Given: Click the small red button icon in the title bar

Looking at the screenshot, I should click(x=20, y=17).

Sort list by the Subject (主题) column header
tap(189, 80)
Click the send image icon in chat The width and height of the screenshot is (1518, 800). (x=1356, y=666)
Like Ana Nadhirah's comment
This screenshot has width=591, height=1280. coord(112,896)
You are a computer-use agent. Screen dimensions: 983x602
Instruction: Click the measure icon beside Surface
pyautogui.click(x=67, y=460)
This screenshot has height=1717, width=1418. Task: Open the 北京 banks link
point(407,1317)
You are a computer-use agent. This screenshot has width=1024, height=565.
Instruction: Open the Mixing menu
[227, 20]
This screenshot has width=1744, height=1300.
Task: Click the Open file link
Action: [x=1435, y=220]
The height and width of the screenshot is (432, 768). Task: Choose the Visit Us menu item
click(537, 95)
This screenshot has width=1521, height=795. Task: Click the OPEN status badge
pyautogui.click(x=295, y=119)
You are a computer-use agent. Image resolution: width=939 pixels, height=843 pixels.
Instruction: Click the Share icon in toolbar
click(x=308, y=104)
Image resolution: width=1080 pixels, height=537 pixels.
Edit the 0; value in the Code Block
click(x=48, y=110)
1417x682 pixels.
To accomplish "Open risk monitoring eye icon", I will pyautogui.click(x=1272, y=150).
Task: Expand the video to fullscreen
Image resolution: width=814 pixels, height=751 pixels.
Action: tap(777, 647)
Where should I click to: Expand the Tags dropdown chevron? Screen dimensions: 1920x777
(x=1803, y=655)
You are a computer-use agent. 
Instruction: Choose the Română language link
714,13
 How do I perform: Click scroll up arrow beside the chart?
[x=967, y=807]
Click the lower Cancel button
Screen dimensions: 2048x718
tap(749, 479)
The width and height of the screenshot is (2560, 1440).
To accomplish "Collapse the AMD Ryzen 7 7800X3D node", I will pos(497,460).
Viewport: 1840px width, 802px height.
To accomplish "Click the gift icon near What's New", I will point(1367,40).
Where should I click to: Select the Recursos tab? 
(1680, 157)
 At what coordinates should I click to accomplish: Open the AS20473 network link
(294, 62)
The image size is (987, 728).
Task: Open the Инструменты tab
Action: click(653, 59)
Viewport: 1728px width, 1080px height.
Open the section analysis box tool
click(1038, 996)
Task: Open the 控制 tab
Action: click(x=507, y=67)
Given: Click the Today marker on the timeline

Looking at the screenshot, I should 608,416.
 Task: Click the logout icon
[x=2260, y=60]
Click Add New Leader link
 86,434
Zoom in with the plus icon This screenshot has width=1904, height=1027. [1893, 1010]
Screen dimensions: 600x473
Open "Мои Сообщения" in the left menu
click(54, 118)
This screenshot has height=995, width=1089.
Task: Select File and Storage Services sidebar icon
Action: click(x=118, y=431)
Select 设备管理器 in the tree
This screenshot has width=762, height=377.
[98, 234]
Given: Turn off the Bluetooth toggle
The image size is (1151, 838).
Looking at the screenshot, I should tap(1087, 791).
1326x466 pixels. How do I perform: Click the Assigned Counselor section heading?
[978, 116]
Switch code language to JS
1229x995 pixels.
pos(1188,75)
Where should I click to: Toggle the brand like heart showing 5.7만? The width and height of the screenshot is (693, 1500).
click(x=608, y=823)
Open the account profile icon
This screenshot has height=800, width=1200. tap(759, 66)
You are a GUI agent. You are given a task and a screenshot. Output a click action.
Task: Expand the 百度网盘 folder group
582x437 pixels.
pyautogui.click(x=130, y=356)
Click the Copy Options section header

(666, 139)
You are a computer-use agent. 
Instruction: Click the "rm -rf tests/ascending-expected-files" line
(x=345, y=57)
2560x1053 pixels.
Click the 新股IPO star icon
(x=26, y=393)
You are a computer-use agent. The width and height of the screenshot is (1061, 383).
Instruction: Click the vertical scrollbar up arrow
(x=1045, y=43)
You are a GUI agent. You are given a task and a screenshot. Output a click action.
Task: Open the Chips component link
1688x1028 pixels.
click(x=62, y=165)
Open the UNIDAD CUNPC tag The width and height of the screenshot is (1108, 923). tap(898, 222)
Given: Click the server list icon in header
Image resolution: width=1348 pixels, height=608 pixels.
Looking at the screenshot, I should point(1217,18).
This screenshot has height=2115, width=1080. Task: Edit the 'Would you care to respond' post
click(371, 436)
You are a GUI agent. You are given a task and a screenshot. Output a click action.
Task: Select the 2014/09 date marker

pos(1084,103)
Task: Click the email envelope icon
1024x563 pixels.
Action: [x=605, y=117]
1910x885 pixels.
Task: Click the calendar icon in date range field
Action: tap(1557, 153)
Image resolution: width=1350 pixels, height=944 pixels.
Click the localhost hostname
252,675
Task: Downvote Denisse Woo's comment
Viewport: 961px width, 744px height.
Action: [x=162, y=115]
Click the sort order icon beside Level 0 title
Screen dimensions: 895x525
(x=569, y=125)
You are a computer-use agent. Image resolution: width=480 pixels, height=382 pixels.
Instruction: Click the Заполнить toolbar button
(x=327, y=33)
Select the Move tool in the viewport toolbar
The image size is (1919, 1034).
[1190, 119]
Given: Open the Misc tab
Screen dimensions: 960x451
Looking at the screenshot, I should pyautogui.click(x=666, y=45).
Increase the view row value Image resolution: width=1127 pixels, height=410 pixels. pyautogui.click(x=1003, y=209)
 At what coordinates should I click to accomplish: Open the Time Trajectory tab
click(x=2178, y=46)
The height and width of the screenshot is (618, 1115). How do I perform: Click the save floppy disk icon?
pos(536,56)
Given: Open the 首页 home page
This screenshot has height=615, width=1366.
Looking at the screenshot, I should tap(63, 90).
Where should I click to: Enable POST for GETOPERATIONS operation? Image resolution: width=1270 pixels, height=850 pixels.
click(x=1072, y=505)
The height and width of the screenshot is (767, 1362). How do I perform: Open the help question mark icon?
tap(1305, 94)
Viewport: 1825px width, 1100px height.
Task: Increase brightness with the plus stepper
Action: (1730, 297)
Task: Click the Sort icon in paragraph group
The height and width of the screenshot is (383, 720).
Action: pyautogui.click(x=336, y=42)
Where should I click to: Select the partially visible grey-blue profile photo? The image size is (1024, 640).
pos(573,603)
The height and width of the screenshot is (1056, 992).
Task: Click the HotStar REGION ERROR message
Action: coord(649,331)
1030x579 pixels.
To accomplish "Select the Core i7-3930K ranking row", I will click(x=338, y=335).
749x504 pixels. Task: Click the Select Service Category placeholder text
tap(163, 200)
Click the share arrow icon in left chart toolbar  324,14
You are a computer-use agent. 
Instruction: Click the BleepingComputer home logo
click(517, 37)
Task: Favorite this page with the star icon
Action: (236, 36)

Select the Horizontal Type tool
────
WHAT THE TASK ASKS: Copy out every line above that contains the word "perform", matching case exactly.

IN RESPONSE:
 How do I perform: Click scroll up arrow beside the chart?
1326x466 pixels. How do I perform: Click the Assigned Counselor section heading?
The height and width of the screenshot is (618, 1115). How do I perform: Click the save floppy disk icon?
The height and width of the screenshot is (767, 1362). How do I perform: Open the help question mark icon?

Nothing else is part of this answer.